- Directed by: Jeff Erbach
- Written by: Jeff Erbach
- Produced by: Jeff Peeler Len Pendergast
- Starring: Jeff Sutton; David Turnbull; Tom McCamus;
- Cinematography: Brian Rougeau
- Edited by: K. George Godwin
- Production company: Full Stop Films
- Release dates: 24 August 2002 (Montréal Film Festival); 21 November 2003 (Canada);
- Running time: 97 minutes
- Country: Canada
- Language: English

= The Nature of Nicholas =

The Nature of Nicholas is a 2002 Canadian coming-of-age drama film directed by Jeff Erbach, starring Jeff Sutton, David Turnbull and Tom McCamus.

==Cast==
- Jeff Sutton as Nicholas
- David Turnbull as Bobby
- Tom McCamus as Father
- Ardith Boxall as Mother
- Robert Huculak as Roy
- Katherine Lee Raymond as Jenna
- Samantha Hill as Vicki

==Release==
The film premiered at the Montreal World Film Festival on 24 August 2002.

==Reception==
Dennis Harvey of Variety called the film "accomplished if not entirely satisfying". Ryan Cracknell of Film Threat wrote that the film "takes a more in-your-face approach where the transformation into adulthood is looked at with a combination of fear, curiosity and confusion." Ray Conlogue of The Globe and Mail rated the film 2.5 stars out of 4 and wrote that while the film "has its slow patches", and "expects more of his inexperienced lead actor than he can deliver", it is an "honest, and often moving, personal film".
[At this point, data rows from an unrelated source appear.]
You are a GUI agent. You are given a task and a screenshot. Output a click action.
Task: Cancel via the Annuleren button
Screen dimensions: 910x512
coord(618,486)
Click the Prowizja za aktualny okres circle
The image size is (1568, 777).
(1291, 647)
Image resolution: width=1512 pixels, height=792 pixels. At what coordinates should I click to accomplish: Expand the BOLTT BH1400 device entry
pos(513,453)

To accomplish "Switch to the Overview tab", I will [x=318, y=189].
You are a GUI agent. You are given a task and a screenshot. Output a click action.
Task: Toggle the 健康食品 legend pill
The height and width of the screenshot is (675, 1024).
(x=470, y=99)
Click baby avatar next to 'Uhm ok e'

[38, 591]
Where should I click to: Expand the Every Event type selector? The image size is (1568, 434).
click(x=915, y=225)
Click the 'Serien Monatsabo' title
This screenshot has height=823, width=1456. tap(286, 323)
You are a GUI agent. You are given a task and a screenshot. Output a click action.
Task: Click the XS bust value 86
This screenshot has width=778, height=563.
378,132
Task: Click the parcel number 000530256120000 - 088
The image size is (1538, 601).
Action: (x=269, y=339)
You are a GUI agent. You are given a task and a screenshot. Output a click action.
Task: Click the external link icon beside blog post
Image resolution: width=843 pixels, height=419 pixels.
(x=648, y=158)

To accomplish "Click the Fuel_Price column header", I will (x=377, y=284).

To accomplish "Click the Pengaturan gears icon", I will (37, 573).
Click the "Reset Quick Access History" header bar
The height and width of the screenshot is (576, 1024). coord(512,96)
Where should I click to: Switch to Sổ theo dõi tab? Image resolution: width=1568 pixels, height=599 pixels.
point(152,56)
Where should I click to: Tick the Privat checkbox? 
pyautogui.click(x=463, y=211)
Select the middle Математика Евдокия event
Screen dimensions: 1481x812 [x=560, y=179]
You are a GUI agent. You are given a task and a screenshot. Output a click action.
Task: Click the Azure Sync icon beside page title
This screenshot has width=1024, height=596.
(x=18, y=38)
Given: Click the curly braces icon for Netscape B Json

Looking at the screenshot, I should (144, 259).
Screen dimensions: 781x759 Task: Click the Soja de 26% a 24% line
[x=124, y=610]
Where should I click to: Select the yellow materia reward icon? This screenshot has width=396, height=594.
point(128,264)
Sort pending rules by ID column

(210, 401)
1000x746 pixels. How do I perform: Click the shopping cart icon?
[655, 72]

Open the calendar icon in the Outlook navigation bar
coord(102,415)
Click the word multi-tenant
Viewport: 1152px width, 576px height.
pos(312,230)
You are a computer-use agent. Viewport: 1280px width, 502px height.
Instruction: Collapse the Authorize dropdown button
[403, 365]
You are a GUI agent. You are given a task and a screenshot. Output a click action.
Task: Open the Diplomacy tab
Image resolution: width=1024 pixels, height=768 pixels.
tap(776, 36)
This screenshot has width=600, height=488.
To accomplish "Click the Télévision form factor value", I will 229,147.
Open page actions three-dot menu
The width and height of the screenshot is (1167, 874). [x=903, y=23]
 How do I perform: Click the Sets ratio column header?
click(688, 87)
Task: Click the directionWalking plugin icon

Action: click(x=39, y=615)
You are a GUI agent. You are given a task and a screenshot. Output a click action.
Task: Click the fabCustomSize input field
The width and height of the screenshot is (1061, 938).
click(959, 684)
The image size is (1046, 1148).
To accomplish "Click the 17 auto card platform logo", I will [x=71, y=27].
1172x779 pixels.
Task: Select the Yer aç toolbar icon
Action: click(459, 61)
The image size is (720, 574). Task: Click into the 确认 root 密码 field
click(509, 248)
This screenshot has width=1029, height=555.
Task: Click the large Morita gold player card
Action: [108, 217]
Joe M. O'Connell of the Austin American-Statesman wrote that "what begins as a compelling coming-of-age story ends with a twisted crime scene of metaphor." Susan Walker of the Toronto Star wrote that while the film "exceedingly slow-paced film that veers wildly between documentary-style naturalism and total improbability."